JOSÉ CARLOS MARIATEGUI: 85 AÑOS DE SU MUERTE

AMAUTA
EL PADRE DEL MARXISMO LATINOAMERICANO


Somos antiimperialistas porque somos marxistas, porque somos revolucionarios, porque oponemos al capitalismo”… | Foto: deperu.com
Un 16 de abril de 1930 murió uno de los lápices más relevantes de Perú, que articuló de manera sólida y coherente una visión de Perú que se mantiene vigente por concretar.

José Carlos Mariátegui fue un ensayista peruano y uno de los pensadores más influyentes en el ámbito de la reflexión sobre la cultura y sociedad de su país. Destacado político, marxista, socialista, revolucionario, fue además el fundador del Partido Socialista Peruano.
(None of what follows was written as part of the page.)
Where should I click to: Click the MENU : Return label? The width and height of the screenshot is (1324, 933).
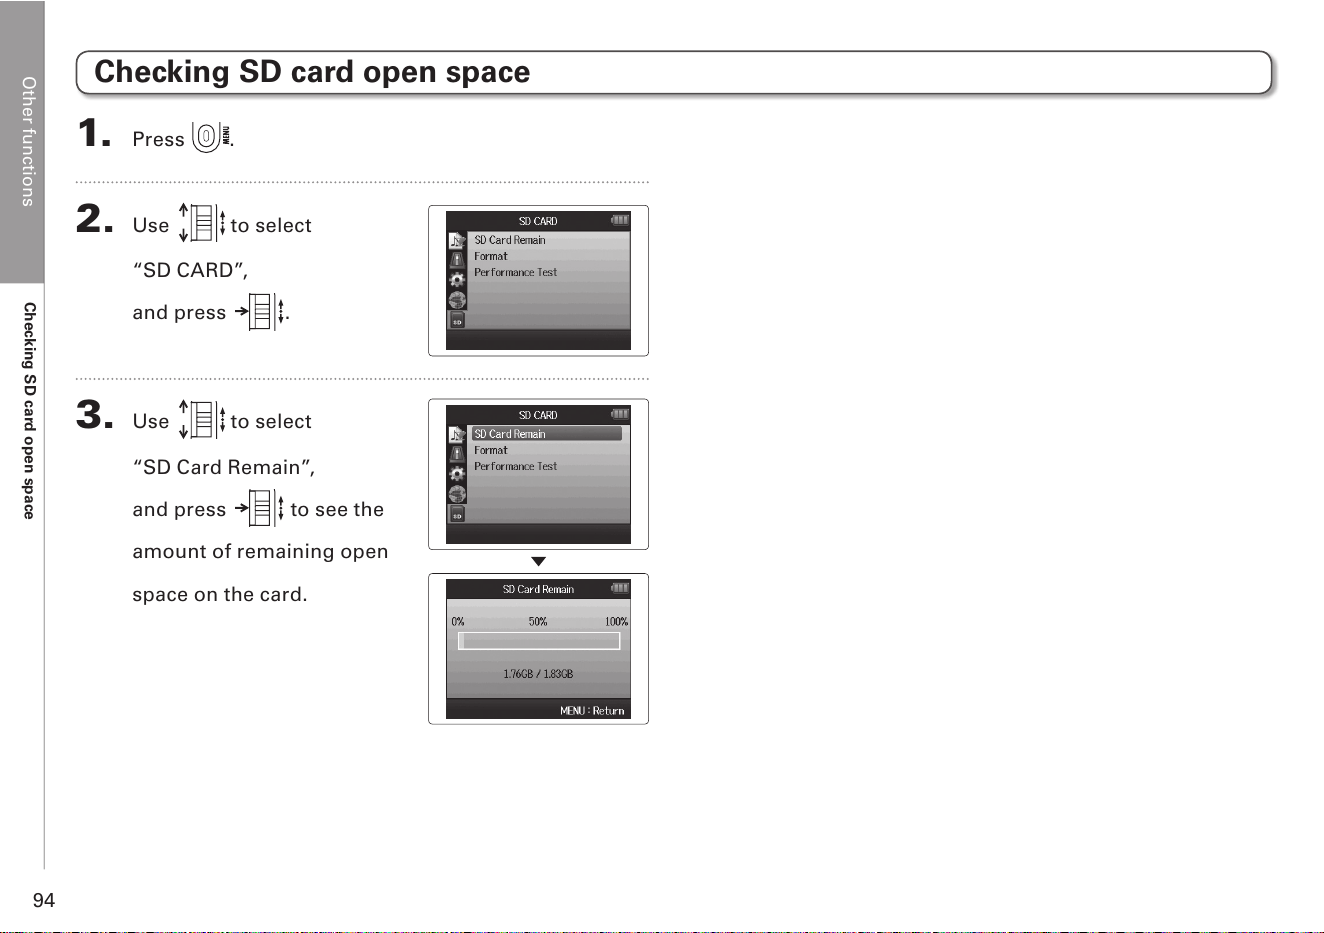pos(592,711)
Cuando la Unión Soviética comenzaba a proyectar su modelo de revolución bolchevique triunfante, él propuso que el socialismo en América no fuera calco ni copia. En vida fue resistido por los camaradas de la Internacional Comunista, que rechazaban su reivindicación del comunitarismo incaico. Vivió aquejado por enfermedades y perseguido por un régimen represivo, situaciones que enfrentó a fuerza de una voluntad inquebrantable. Su capacidad de creación intelectual fue heroica, como él mismo reclamaba.

No lo llamaban Amauta en vida, pero el apodo se convirtió en marca inseparable de su figura cuando la izquierda recuperó su legado, un par de décadas después de su muerte.

Por las páginas de Amauta desfiló un surtido ecléctico de teóricos, políticos, literatos y artistas. Entre la crítica social y la crítica literaria, aparecerán los nombres del surrealista André Breton, el poeta Jean Cocteau, el católico liberal Miguel de Unamuno, Sigmund Freud, Rosa Luxemburgo, Gabriela Mistral, León Trotsky, Jorge Luis Borges y Vladimir Lenin. Era una revista única en su género, que integraba a las corrientes renovadoras de la cultura europea con el proceso de creciente protagonismo político y cultural de las clases populares en Latinoamérica. La diversidad de enfoques y la mezcla de disciplinas era premeditada. De esa forma, Mariátegui llevaba al marxismo a dialogar con la cultura de su época, desde el arte hasta el psicoanálisis; diálogos que serán comunes décadas más tarde, pero que resultaba extraño en los años veinte. Esa particularidad sería uno de los aspectos resistidos por las corrientes ortodoxas del marxismo, a cuyos miembros la idea les resultaba excesiva, complicada.